- Film poster
- Directed by: Denis Héroux
- Written by: John Dunning (scenario) Louis Gauthier (dialogue) Denis Héroux (idea) André Link (scenario) Richard Sadler (scenario)
- Produced by: John Dunning André Link
- Starring: Danielle Ouimet Guy Godin
- Cinematography: René Verzier
- Edited by: Jean LaFleur
- Music by: Joe Gracy Michel Paje
- Production company: Cinépix
- Distributed by: Cinépix
- Release date: 2 May 1969;
- Running time: 96 minutes
- Country: Canada
- Language: French
- Budget: $99,000
- Box office: $2 million

= Valérie (film) =

Valérie is a 1969 black-and-white Canadian erotic film directed by Denis Héroux. It was the first Quebec film to show nudity. It turned an unprecedented gross of $1.68 million, making it the highest-grossing Canadian film of its time.

==Plot==
Valérie, upon leaving a convent with the leader of a motorcycle gang, discovers the hippie culture of Montreal and turns to prostitution.
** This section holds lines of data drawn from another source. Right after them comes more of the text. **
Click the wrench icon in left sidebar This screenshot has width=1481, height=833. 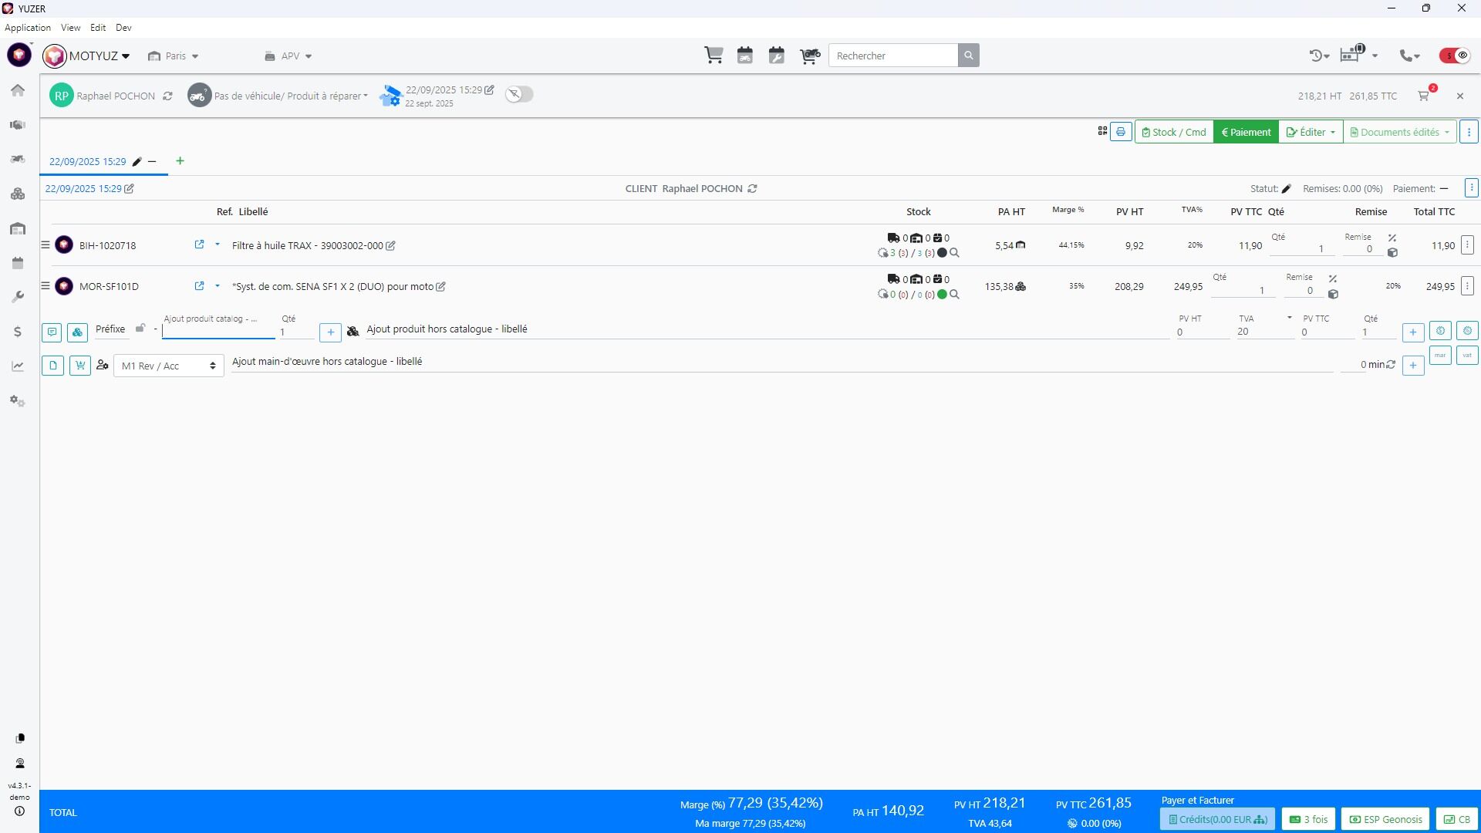18,297
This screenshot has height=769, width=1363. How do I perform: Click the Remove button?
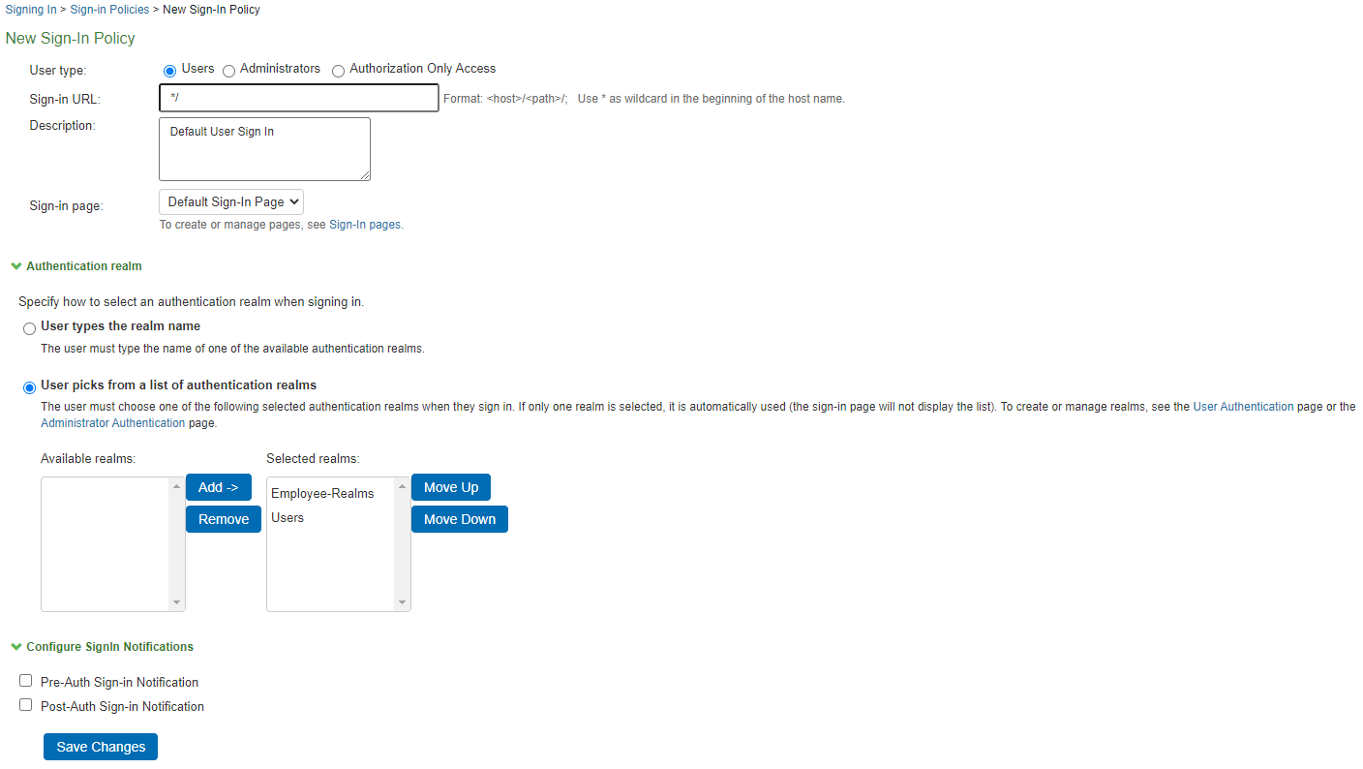[x=223, y=518]
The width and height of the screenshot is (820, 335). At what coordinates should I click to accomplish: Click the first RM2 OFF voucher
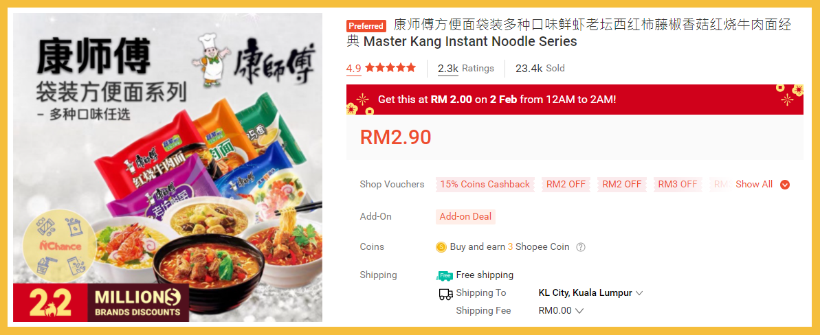(566, 184)
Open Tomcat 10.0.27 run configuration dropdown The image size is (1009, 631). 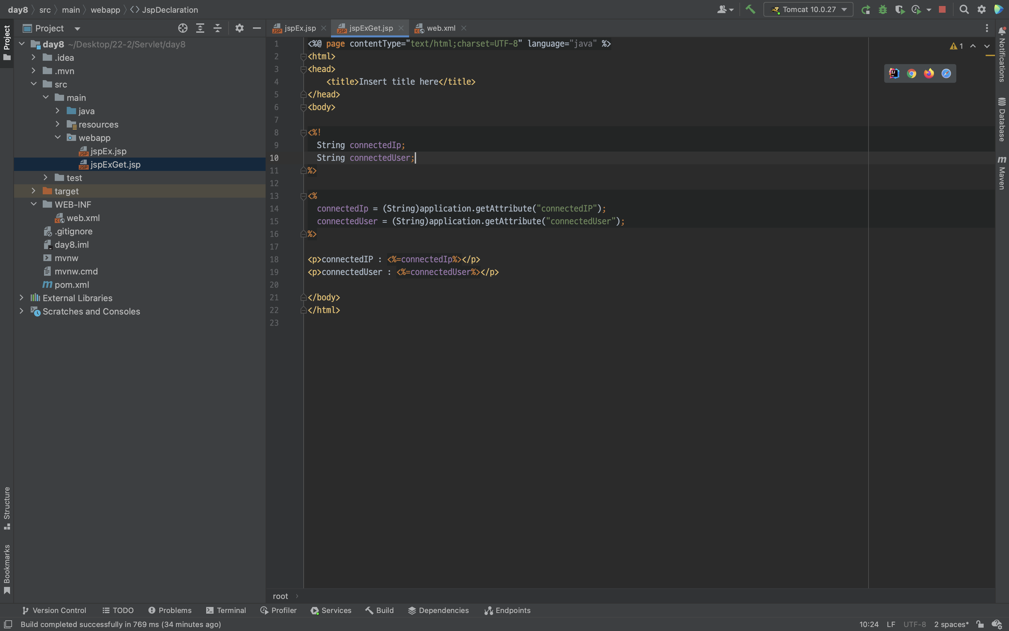(808, 10)
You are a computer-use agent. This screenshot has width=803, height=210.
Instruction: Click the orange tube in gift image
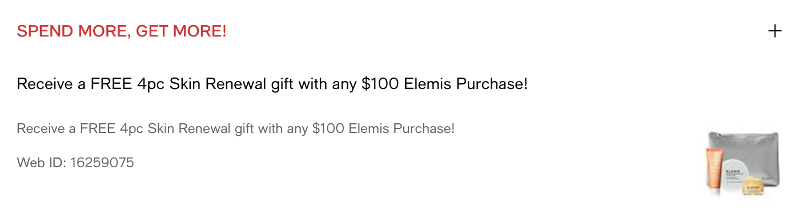coord(714,170)
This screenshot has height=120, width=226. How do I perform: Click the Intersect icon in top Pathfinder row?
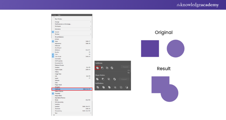pyautogui.click(x=107, y=68)
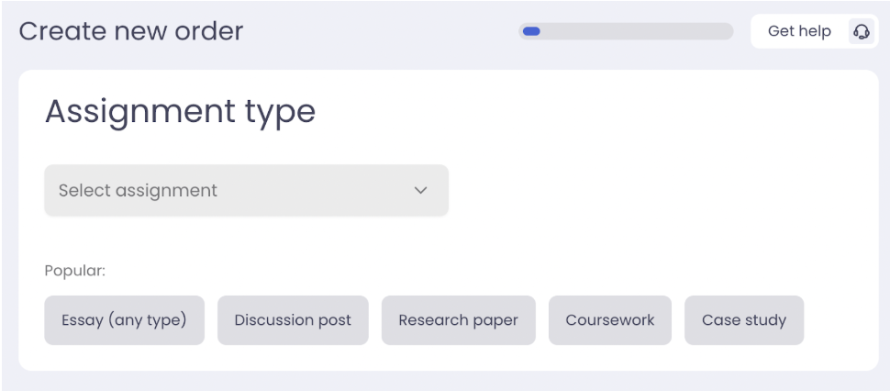Click the word Essay in the first chip

coord(82,320)
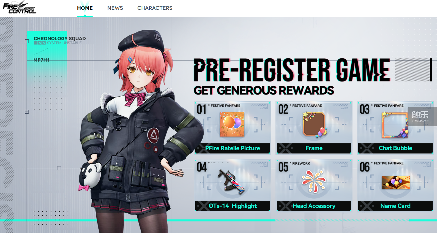The image size is (437, 233).
Task: Click the Head Accessory label bar
Action: coord(314,206)
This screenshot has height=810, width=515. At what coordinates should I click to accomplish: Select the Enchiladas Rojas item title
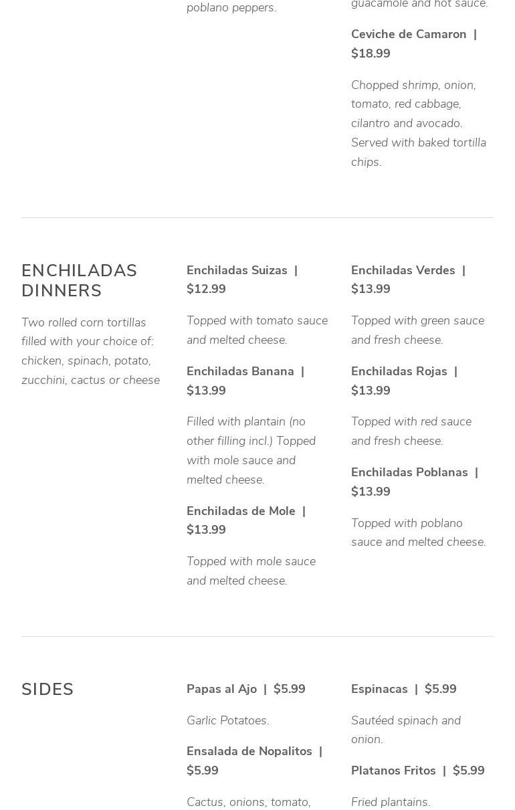[x=399, y=372]
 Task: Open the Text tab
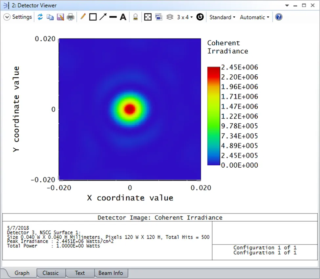pyautogui.click(x=80, y=273)
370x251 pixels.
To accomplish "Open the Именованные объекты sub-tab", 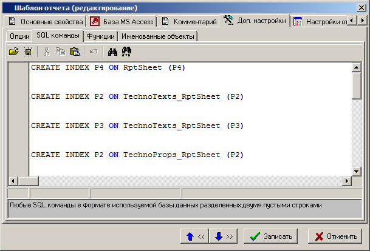I will pyautogui.click(x=157, y=36).
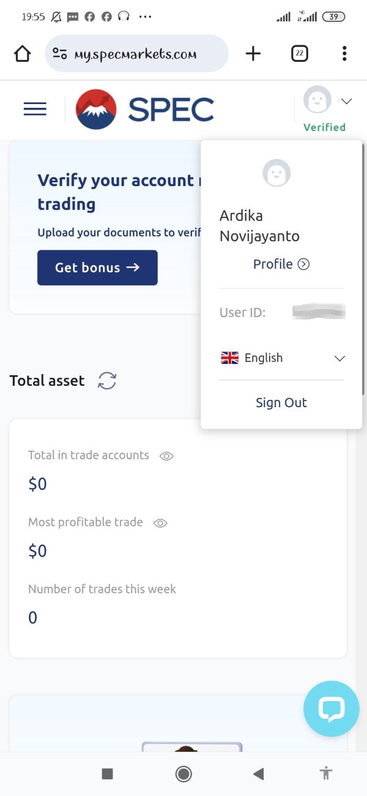This screenshot has width=367, height=796.
Task: Select Sign Out in the account menu
Action: pyautogui.click(x=281, y=402)
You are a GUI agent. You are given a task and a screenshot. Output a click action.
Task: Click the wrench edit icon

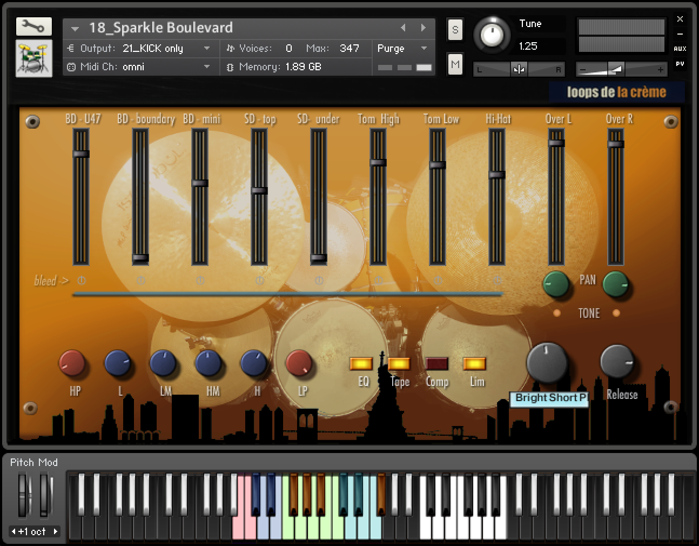coord(32,26)
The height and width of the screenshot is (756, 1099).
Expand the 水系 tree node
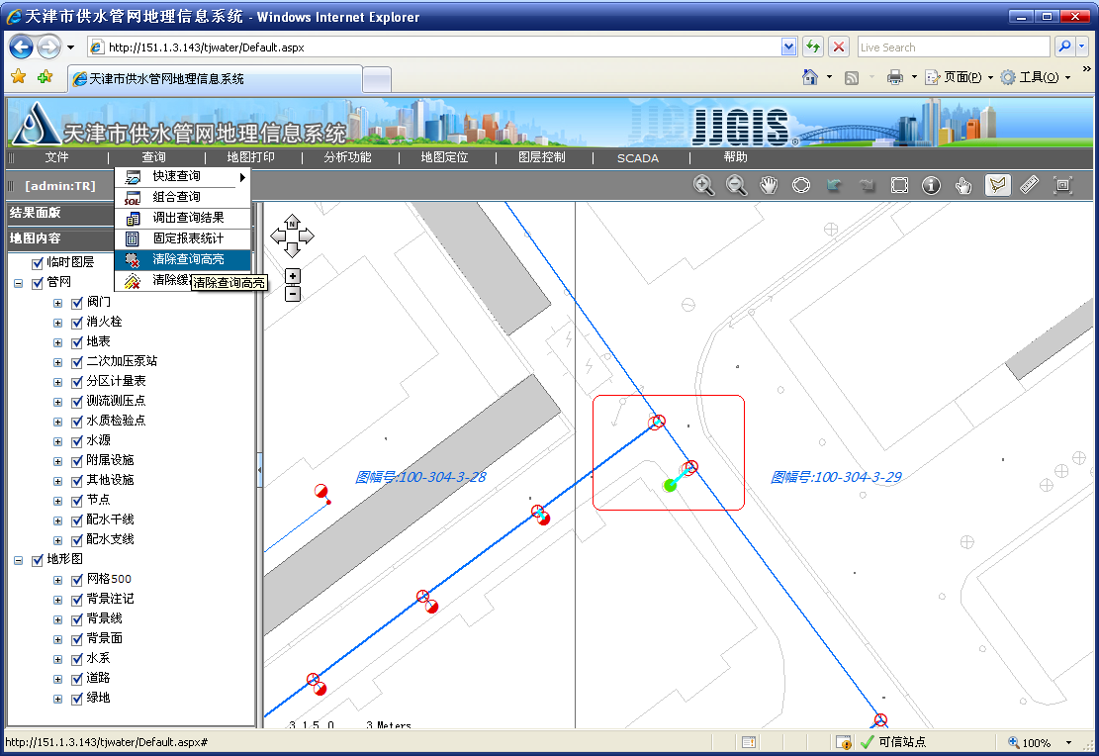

This improbable storyline, made famous by the frank display of nudity and sexuality, came from a culture that was still labouring under a strong sense of Catholic guilt. It was the first of a group of films known as maple-syrup porn.

==Cast==
- Danielle Ouimet as Valérie
- Guy Godin as Patrick Vollant - le peintre
- Andrée Flamand as Andrée
- Kim Wilcox as Kim
- Claude Préfontaine as Le riche playboy
- Henri Norbert as Le millionnaire décadent
- Michel Paje as Le premier client de Valérie
- Clémence DesRochers as La travailleuse sociale

==Production==
Valérie was filmed in August and September 1968, with a budget of $99,000.

==Release==
The film was released in Montreal on 2 May 1969, by Cinépix, the producer and distributor. It was the highest-grossing of all-time in Canada with a gross of $1,684,000 and earned $2 million after being shown in forty countries. It was the most attended Quebec film since Little Aurore's Tragedy. The film was seen by 153,734 people in France.

==See also==
- Nudity in film

==Works cited==
- Turner, D. John (1987). "Canadian Feature Film Index: 1913-1985"
- Melnyk, George (2004). "One Hundred Years of Canadian Cinema"
- Marshall, Bill (2001). "Quebec National Cinema"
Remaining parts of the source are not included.